In 2018, Rule 25 allows relief for a ball embedded in its own pitch mark when the ball is embedded in grass cut to fairway height or lower through the green. However a Committee may adopt a Local Rule that extends this relief to a ball embedded anywhere outside a water hazard, bunker, teeing ground, or putting green (i.e. “through the green”).

In 2019, the Rules will effectively be reversed. New Rule 16 will allow relief for a ball embedded in the “general area” (the new phrase that essentially replaces “through the green”) except when the ball is embedded in sand. However, a Committee may adopt a Local Rule restricting relief to a ball embedded in those parts of the general area cut to fairway height or lower.

Another change is that when taking relief, the old rule required the player to drop the original ball as near as possible to where it was embedded not nearer the hole. The new 2019 Rule requires the player to drop a ball within one club-length of (but not nearer to the hole) the spot right behind where the ball was embedded.

Basing the relief area on the reference point “right behind” the spot of the embedded ball will avoid the question of what to do when a dropped ball comes to rest in the same pitch mark. Such a ball will always be re-dropped because it came to rest outside the relief area.

So what then are the main reasons for changing the rule?

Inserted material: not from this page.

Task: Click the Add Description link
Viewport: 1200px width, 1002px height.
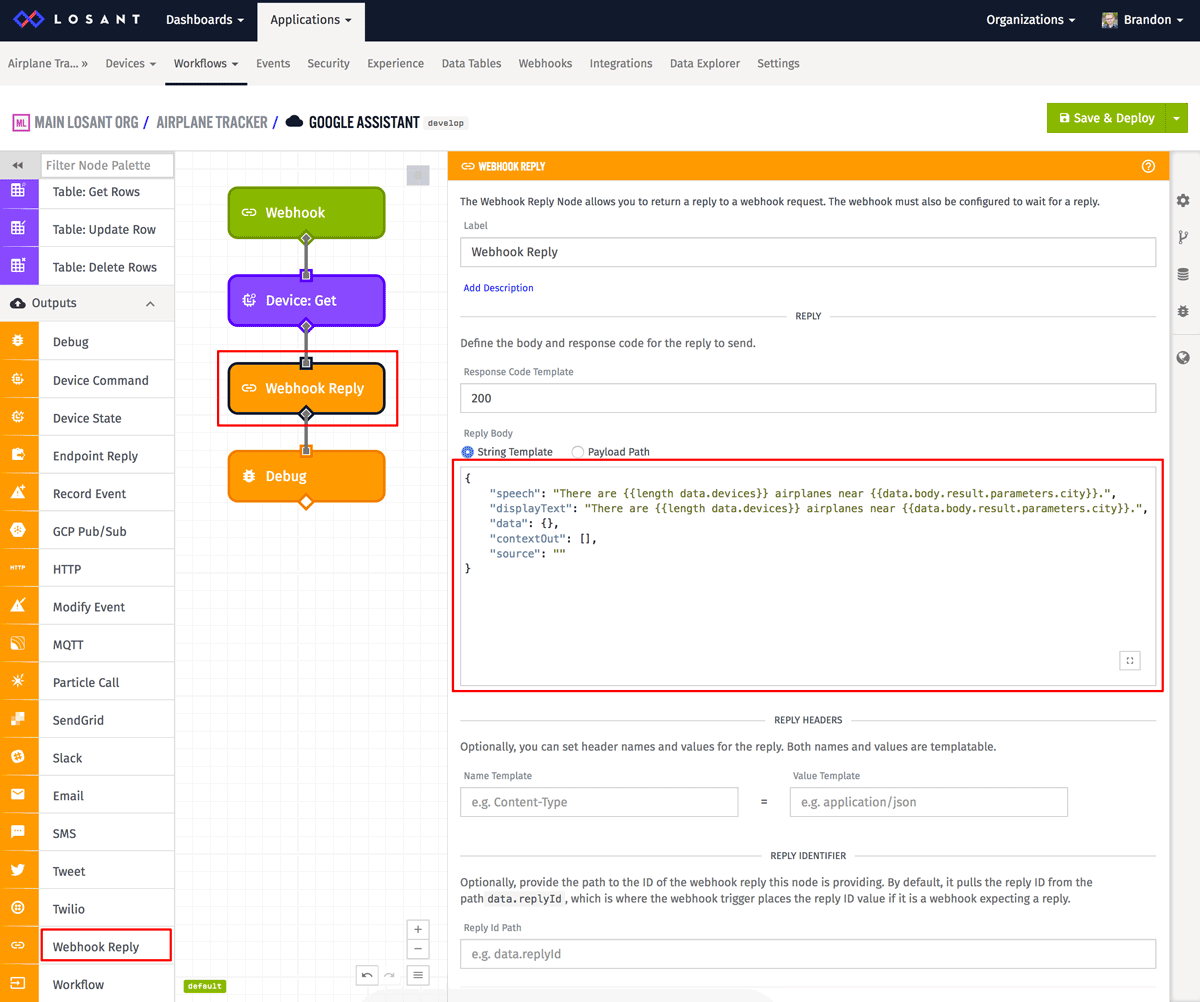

  • Allowing relief throughout the general area is consistent with other relief rules, which do not make distinctions based on the height of the grass in the general area. In addition, allowing the ball to be dropped within a one club-length relief area ensures consistency with other free-relief Rules.
  • The current local rule has been widely adopted at all levels of play and many assume the local rule is the rule. The change will reduce confusion.
  • Using the spot “right behind” where the ball was embedded as the reference point will avoid the question of what to do when a dropped ball comes to rest in the original pitch-mark. The relief area will always be “not nearer the hole.”
  • Last but not least, having to play a ball that is stuck in soft or wet ground (whether in the fairway or the rough) should not be considered part of the normal challenge of playing a course.